Prof. Seifedine Kadry has a bachelor’s degree in 1999 from Lebanese University, MS degree in 2002 from Reims University (France) and EPFL (Lausanne), PhD in 2007 from Blaise Pascal University (France), HDR degree in 2017 from Rouen University (France). At present his research focuses on Data Science, education using technology, system prognostics, stochastic systems, and applied mathematics. He is an ABET program evaluator for computing, and ABET program evaluator for Engineering Tech. he is a full professor of data science at Noroff University College, Norway and Department of Computer Science, Lebanese American University, Beirut, Lebanon.

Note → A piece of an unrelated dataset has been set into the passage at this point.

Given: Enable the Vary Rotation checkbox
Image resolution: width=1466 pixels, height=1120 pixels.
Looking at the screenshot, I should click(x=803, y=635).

Prof. Manoj Kumar T K, currently serving as Dean (Research) and Professor at Kerala University of Digital Sciences, Innovation and Technology, Thiruvananthapuram, Kerala, India. He is having 5 years of post-doctoral research experience in prestigious institutions like IIT-Madras and Pohang University of Science & Technology, Korea. With an impressive 17-year track record in post-graduate teaching, Dr Manoj has imparted knowledge across a diverse range of subjects including Data Analytics, Deep Learning, Computational Sciences, Predictive Analytics, Big data technologies and Cloud computing, Discrete mathematics, Ordinary differential Equations, Automata, Data Structure and Algorithm, Artificial Intelligence, and Quantum Chemistry. Their scholarly contributions extend to 80 publications in international journals of high impact, marking a significant impact in their respective fields. Previously, he has holding key administrative roles such as Chair of the School of Digital Sciences; Registrar, Digital University Kerala; Registrar, Indian Institute of Information Technology and Management – Kerala and Director of the International Centre for Free and Open-Source Systems, Kerala, India.

Prof. K. Satheesh Kumar presently holds the role of Visiting Professor at the Kerala University of Digital Sciences, Innovation, and Technology, Thiruvananthapuram Kerala, India. Previously, he served as Professor and Head of the Department of Futures Studies at the University of Kerala, Kerala, India. Dr. Kumar’s academic journey began with a degree in mathematics, followed by doctoral research in suspension rheology and chaotic dynamics at the CSIR Lab in Thiruvananthapuram. He subsequently pursued post-doctoral research positions at Monash University, Australia, and POSTECH, South Korea. Dr. Kumar’s research interests span suspension and polymer rheology, chaotic dynamics, nonlinear time series analysis, geophysics, complex network analysis, and wind energy modeling and forecasting.